Item-finding records
=======
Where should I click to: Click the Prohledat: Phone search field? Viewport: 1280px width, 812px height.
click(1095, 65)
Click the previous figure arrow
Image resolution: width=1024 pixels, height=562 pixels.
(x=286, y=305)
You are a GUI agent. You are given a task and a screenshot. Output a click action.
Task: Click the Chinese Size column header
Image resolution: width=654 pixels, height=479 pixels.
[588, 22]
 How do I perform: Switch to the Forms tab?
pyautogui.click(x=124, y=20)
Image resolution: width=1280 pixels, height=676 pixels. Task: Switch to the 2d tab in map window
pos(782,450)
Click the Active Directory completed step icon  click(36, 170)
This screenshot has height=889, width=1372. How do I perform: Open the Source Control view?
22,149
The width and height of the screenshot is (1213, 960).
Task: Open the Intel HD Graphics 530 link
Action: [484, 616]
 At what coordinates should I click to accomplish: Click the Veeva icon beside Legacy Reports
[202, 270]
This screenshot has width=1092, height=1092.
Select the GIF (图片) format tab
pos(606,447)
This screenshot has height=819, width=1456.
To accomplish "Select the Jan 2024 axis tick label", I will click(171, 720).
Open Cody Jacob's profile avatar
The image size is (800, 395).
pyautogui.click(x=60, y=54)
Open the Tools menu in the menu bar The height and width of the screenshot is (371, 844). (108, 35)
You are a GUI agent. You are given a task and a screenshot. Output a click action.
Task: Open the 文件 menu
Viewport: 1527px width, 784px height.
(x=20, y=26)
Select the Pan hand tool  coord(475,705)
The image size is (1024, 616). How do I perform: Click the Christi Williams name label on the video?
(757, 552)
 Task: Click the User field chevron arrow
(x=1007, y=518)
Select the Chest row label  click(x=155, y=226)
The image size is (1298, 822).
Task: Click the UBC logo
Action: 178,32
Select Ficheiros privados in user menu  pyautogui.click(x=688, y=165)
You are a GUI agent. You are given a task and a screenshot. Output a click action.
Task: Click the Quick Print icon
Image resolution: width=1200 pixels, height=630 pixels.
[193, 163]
=======
Problem to solve
Rewrite all of the records above, putting "screen assistant" in place of each "GUI agent" and leaving everything else unchanged.

Solution to the exercise
Where should I click to: Click the Prohledat: Phone search field? Viewport: 1280px width, 812px height.
click(1095, 65)
Click the previous figure arrow
Image resolution: width=1024 pixels, height=562 pixels.
(x=286, y=305)
You are a screen assistant. You are given a task and a screenshot. Output a click action.
Task: Click the Chinese Size column header
Image resolution: width=654 pixels, height=479 pixels.
[588, 22]
 How do I perform: Switch to the Forms tab?
pyautogui.click(x=124, y=20)
Image resolution: width=1280 pixels, height=676 pixels. Task: Switch to the 2d tab in map window
pos(782,450)
Click the Active Directory completed step icon  click(36, 170)
This screenshot has height=889, width=1372. How do I perform: Open the Source Control view?
22,149
The width and height of the screenshot is (1213, 960).
Task: Open the Intel HD Graphics 530 link
Action: [484, 616]
 At what coordinates should I click to accomplish: Click the Veeva icon beside Legacy Reports
[202, 270]
This screenshot has width=1092, height=1092.
Select the GIF (图片) format tab
pos(606,447)
This screenshot has height=819, width=1456.
To accomplish "Select the Jan 2024 axis tick label", I will click(171, 720).
Open Cody Jacob's profile avatar
The image size is (800, 395).
pyautogui.click(x=60, y=54)
Open the Tools menu in the menu bar The height and width of the screenshot is (371, 844). (108, 35)
You are a screen assistant. You are given a task and a screenshot. Output a click action.
Task: Open the 文件 menu
Viewport: 1527px width, 784px height.
(x=20, y=26)
Select the Pan hand tool  coord(475,705)
The image size is (1024, 616). How do I perform: Click the Christi Williams name label on the video?
(757, 552)
 Task: Click the User field chevron arrow
(x=1007, y=518)
Select the Chest row label  click(x=155, y=226)
The image size is (1298, 822).
Task: Click the UBC logo
Action: 178,32
Select Ficheiros privados in user menu  pyautogui.click(x=688, y=165)
You are a screen assistant. You are given a task and a screenshot. Output a click action.
Task: Click the Quick Print icon
Image resolution: width=1200 pixels, height=630 pixels.
[193, 163]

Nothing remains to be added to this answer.